-- Opening Marker --

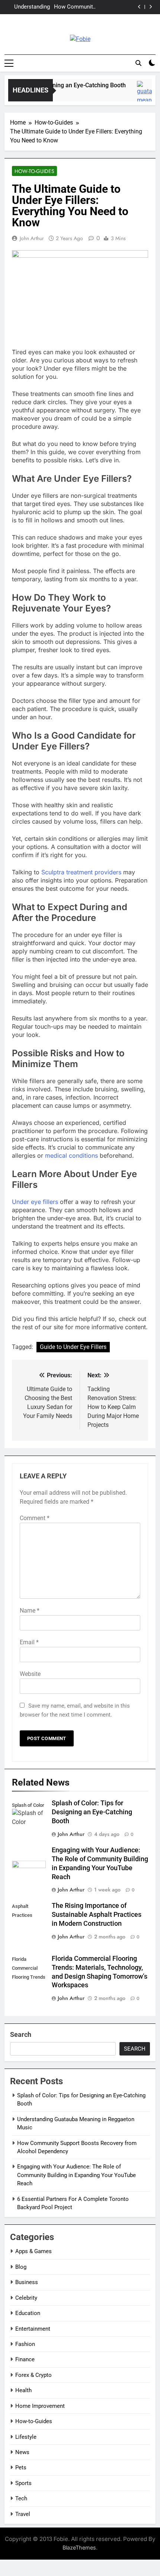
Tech (21, 2498)
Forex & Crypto (33, 2375)
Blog (20, 2267)
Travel (22, 2514)
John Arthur (32, 238)
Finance (25, 2359)
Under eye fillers (36, 1201)
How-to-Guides (34, 171)
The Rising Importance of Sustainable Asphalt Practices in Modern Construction (96, 1914)
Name (29, 1610)
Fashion (25, 2344)
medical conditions (71, 1155)
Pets (20, 2467)
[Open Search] (138, 63)
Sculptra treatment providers (81, 872)
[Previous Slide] (139, 7)
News (22, 2452)
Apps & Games (33, 2251)
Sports (23, 2483)
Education (27, 2313)
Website (30, 1673)
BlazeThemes (79, 2547)
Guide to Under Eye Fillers (73, 1346)
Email (29, 1642)
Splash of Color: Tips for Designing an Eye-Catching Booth (92, 1812)
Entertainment (32, 2328)
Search (20, 2034)
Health (23, 2390)
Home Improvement (40, 2406)
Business (26, 2282)
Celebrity (26, 2298)
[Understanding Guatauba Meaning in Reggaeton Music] (145, 95)
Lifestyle (25, 2437)
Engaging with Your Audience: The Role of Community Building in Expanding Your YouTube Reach (31, 10)
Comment (34, 1518)
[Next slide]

-- Closing Marker --

• _Assignment_:
Give the listing again exactly, excluding pictures.

• _Task output_:
Tech (21, 2498)
Forex & Crypto (33, 2375)
Blog (20, 2267)
Travel (22, 2514)
John Arthur (32, 238)
Finance (25, 2359)
Under eye fillers (36, 1201)
How-to-Guides (34, 171)
The Rising Importance of Sustainable Asphalt Practices in Modern Construction (96, 1914)
Name (29, 1610)
Fashion (25, 2344)
medical conditions (71, 1155)
Pets (20, 2467)
[Open Search] (138, 63)
Sculptra treatment providers (81, 872)
[Previous Slide] (139, 7)
News (22, 2452)
Apps & Games (33, 2251)
Sports (23, 2483)
Education (27, 2313)
Website (30, 1673)
BlazeThemes (79, 2547)
Guide to Under Eye Fillers (73, 1346)
Email (29, 1642)
Splash of Color: Tips for Designing an Eye-Catching Booth (92, 1812)
Entertainment (32, 2328)
Search (20, 2034)
Health (23, 2390)
Home Improvement (40, 2406)
Business (26, 2282)
Celebrity (26, 2298)
[Understanding Guatauba Meaning in Reggaeton Music] (145, 95)
Lifestyle (25, 2437)
Engaging with Your Audience: The Role of Community Building in Expanding Your YouTube Reach (31, 10)
Comment (34, 1518)
[Next slide]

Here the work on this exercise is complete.